# Problem statement:
Retype all of the data shown below, keeping every character the same.

# Data:
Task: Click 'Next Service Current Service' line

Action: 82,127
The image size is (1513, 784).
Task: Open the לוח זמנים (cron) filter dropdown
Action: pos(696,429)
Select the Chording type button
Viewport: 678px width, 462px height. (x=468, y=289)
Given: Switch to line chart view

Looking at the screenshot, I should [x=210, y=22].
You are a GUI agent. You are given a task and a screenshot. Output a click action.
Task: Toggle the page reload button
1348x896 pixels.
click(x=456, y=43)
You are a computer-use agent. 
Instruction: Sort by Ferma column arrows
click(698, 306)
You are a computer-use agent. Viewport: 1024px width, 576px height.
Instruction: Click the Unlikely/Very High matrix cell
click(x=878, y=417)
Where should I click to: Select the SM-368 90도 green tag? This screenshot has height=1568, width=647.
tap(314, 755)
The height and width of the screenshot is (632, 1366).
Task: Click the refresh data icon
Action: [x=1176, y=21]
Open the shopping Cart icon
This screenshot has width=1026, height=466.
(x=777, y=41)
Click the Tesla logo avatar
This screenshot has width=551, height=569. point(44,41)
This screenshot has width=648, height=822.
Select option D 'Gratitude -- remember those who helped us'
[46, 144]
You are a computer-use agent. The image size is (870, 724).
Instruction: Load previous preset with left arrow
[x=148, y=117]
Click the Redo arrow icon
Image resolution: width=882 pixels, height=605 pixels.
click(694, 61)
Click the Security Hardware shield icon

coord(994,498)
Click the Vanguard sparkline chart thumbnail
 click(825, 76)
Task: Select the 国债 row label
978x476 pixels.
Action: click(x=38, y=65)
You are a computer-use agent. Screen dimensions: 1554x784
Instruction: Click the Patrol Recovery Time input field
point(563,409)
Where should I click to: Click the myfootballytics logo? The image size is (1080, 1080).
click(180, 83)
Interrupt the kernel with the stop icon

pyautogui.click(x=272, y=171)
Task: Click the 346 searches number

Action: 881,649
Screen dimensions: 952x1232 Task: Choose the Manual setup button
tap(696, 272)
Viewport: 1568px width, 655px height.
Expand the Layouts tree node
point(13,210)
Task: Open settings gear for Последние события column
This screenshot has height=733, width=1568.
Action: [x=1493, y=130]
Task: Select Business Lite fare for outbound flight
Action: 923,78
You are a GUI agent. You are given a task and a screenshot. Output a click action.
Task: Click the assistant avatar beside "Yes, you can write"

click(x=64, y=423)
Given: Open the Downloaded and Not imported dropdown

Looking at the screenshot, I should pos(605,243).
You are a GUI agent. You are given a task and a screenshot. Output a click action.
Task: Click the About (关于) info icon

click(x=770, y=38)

# Solved problem:
Task: Click 'Next Service Current Service' line

Action: 82,127
The image size is (1513, 784).
Task: Open the לוח זמנים (cron) filter dropdown
Action: pos(696,429)
Select the Chording type button
Viewport: 678px width, 462px height. (x=468, y=289)
Given: Switch to line chart view

Looking at the screenshot, I should [x=210, y=22].
You are a GUI agent. You are given a task and a screenshot. Output a click action.
Task: Toggle the page reload button
1348x896 pixels.
click(x=456, y=43)
You are a computer-use agent. 
Instruction: Sort by Ferma column arrows
click(698, 306)
You are a computer-use agent. Viewport: 1024px width, 576px height.
Instruction: Click the Unlikely/Very High matrix cell
click(x=878, y=417)
Where should I click to: Select the SM-368 90도 green tag? This screenshot has height=1568, width=647.
tap(314, 755)
The height and width of the screenshot is (632, 1366).
Task: Click the refresh data icon
Action: [x=1176, y=21]
Open the shopping Cart icon
This screenshot has width=1026, height=466.
(x=777, y=41)
Click the Tesla logo avatar
This screenshot has width=551, height=569. point(44,41)
This screenshot has width=648, height=822.
Select option D 'Gratitude -- remember those who helped us'
[46, 144]
You are a computer-use agent. The image size is (870, 724).
Instruction: Load previous preset with left arrow
[x=148, y=117]
Click the Redo arrow icon
Image resolution: width=882 pixels, height=605 pixels.
click(694, 61)
Click the Security Hardware shield icon

coord(994,498)
Click the Vanguard sparkline chart thumbnail
 click(825, 76)
Task: Select the 国债 row label
978x476 pixels.
Action: click(x=38, y=65)
You are a computer-use agent. Screen dimensions: 1554x784
Instruction: Click the Patrol Recovery Time input field
point(563,409)
Where should I click to: Click the myfootballytics logo? The image size is (1080, 1080).
click(180, 83)
Interrupt the kernel with the stop icon

pyautogui.click(x=272, y=171)
Task: Click the 346 searches number

Action: 881,649
Screen dimensions: 952x1232 Task: Choose the Manual setup button
tap(696, 272)
Viewport: 1568px width, 655px height.
Expand the Layouts tree node
point(13,210)
Task: Open settings gear for Последние события column
This screenshot has height=733, width=1568.
Action: [x=1493, y=130]
Task: Select Business Lite fare for outbound flight
Action: 923,78
You are a GUI agent. You are given a task and a screenshot. Output a click action.
Task: Click the assistant avatar beside "Yes, you can write"

click(x=64, y=423)
Given: Open the Downloaded and Not imported dropdown

Looking at the screenshot, I should pos(605,243).
You are a GUI agent. You are given a task and a screenshot. Output a click action.
Task: Click the About (关于) info icon

click(x=770, y=38)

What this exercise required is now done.